学業を優先するために、ピアニストを休業した悠。学園入学後すぐ、彼女は生徒会に所属した。「生徒みんなの役に立ちたいから」と、以前言っていた。生徒会の活動が忙しくて、ピアノを弾いている余裕がなかった――本人から聞いたわけでもないのに、そんなふうに考えていた。
「わたしね……もうすぐ、ピアノ弾けなくなっちゃうの」
「――――え?」
「それがわかったから、ピアニストを休業したの……まあ、ほとんど引退したの同じだよね」
「――――」
「わたしが病院通いしてるのは知ってるよね?」
「……あ、ああ……でもその、詳しくは」
「神経内科」
そのキーワードは、前にも聞いたことがある。
「わたし、病気なの」
「――――」
「……あ、ごめんね。こんな重い話で」
悠の瞳が再び揺れる。
「びょ……病気って、どんな?」
「明確な病名はないの。ただ、全身の神経が徐々に働かなくなっていくんだって」
神経は全身に張りめぐらされている。そんなの医療の知識なんかほとんどない俺でも知っている。それが働かなくなっていく。
「で、でも悠は今日ピアノ弾いてた。完璧な演奏だったって、みんな言ってたし……お、俺ですら……感動した……!」
なんで俺はこんなに慌てているんだろう。
心と言動が、どんどん乖離していく。
「耳のいい凜くんでも、さすがに気づかないかな……わたし、あれでけっこうミスしたんだよ? 初見の楽譜でも、プロのピアニストだったら絶対にしないようなミス。
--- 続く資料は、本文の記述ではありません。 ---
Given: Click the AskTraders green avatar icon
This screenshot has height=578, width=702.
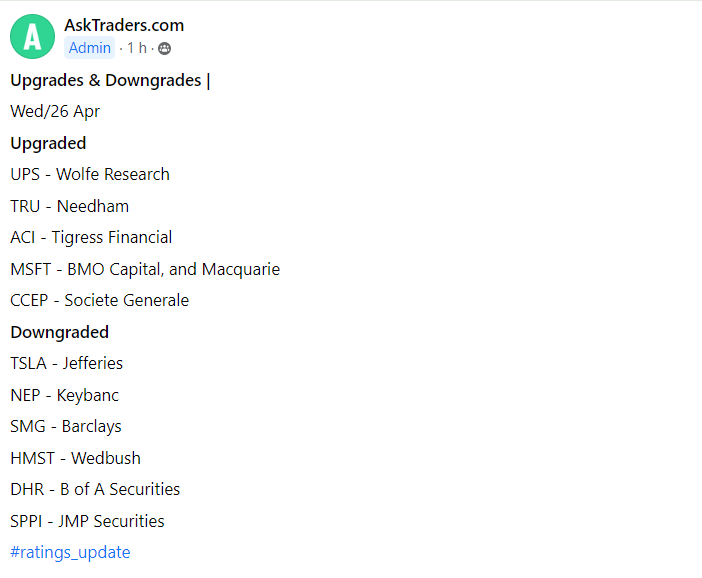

まあ、弾くの久しぶりだったていうのもあるんだけど」
まったくわからない。
悠の演奏は精密機械のような正確さがありながら、人間性あふれるほど優しくて、どこにも非の打ちどころが――
「たぶん、あの場で気づいていたのは惺だけだったと思う。わたしにはなにも言わなかったけど」
ああ、そうだ、と悠は思い出したように続ける。
「あの曲、惺のオリジナルなの」
「え?」
「惺が作曲して、ピアノとヴァイオリンの二重奏にするために編曲したんだって」
たしかに、聴いたことのない曲だとは思った。
「晩餐会の前に惺に呼ばれて、楽譜を渡されたの。みんなのために演奏会を開こう、って言われたら断れなくて……ひどいよね、惺」
「ひどい?」
「あんな素敵な曲、作れちゃうんだもん。しかもいつでもわたしと二重奏できるように、ずっと前に編曲していたみたいで……許せないな」
悠は、こちらが気圧されるほど切ない笑顔を浮かべた。
惺がどんな気持ちであの曲を書いたのか、正確なところまではわからない。でも、一度聴いただけで魂に染みいるような、「人間性」のすべてを濃縮したようなあの至高の旋律が、生半可な気持ちでできるわけない。
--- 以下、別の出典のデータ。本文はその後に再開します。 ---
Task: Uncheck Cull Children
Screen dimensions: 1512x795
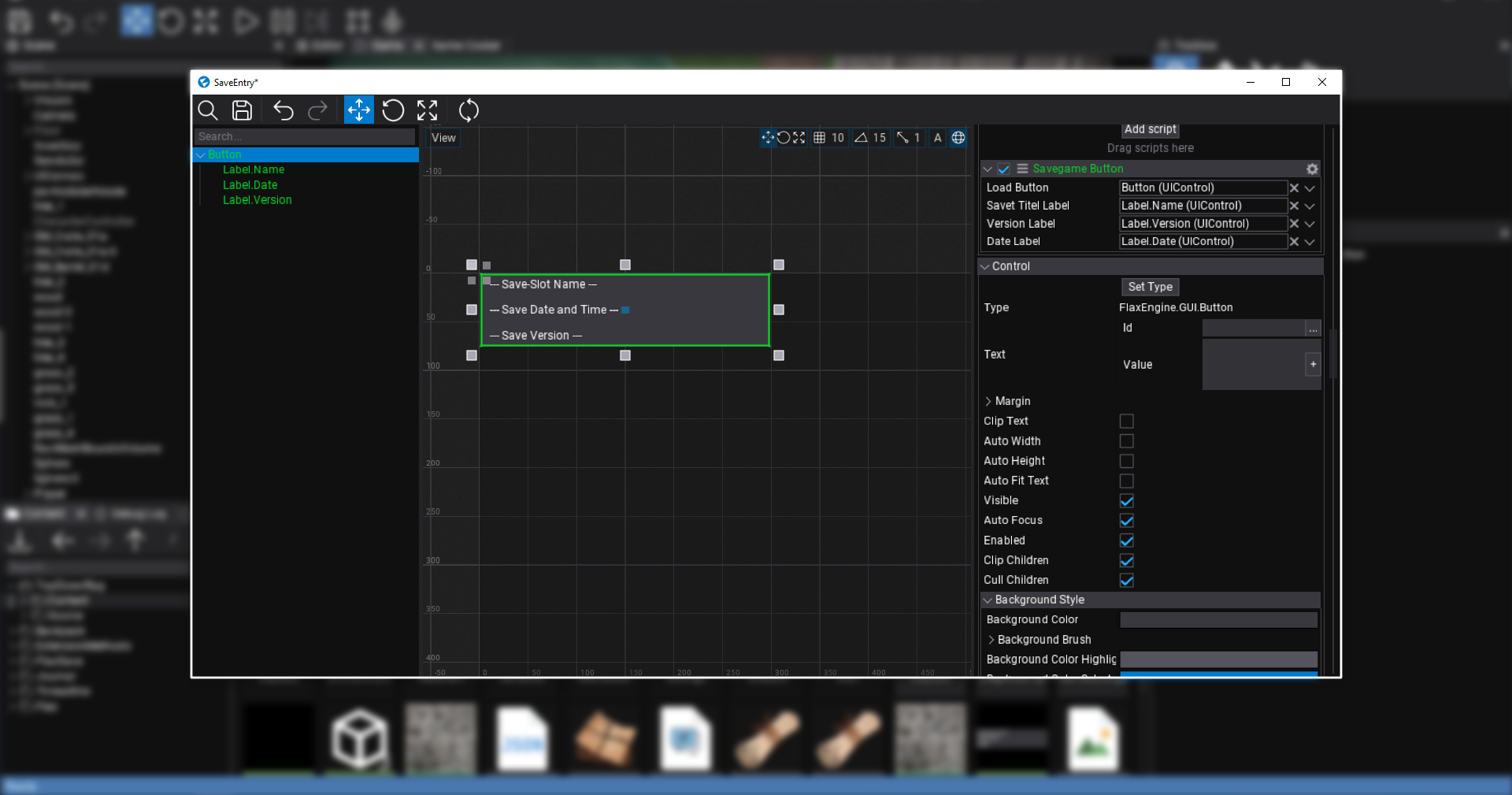Action: point(1126,581)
惺は悠に嫌われていることを誰よりも自覚している。それでも、あの曲を作った。
「わたしね……成人するまでに手足の感覚がなくなっていくみたい。……ここ最近、フォークやペンを持つ手が震えたりするの」
「そ……そんな」
成人するまでって、あと3年もない。
「治らないの? 手術とか――」
「無理みたい」
喰い地味で悠が言う。
「不治の病みたいだよ。……あはは、ドラマみたいだよね」
こんな現実、いくら悠でもすぐに受け入れられるとは思えない。きっと散々あがいて、わらにでもすがるような気持ちで神に祈って、やっと出た答え。
悲しいまでの現実を悠はいま、受け入れている――?
俺の足が震えていることに気づいたのは、そのときだった。
「凜くん……?」
どんな言葉も口から出なかった。
口よりも先に足が動き、俺はその場から逃げ出していたから。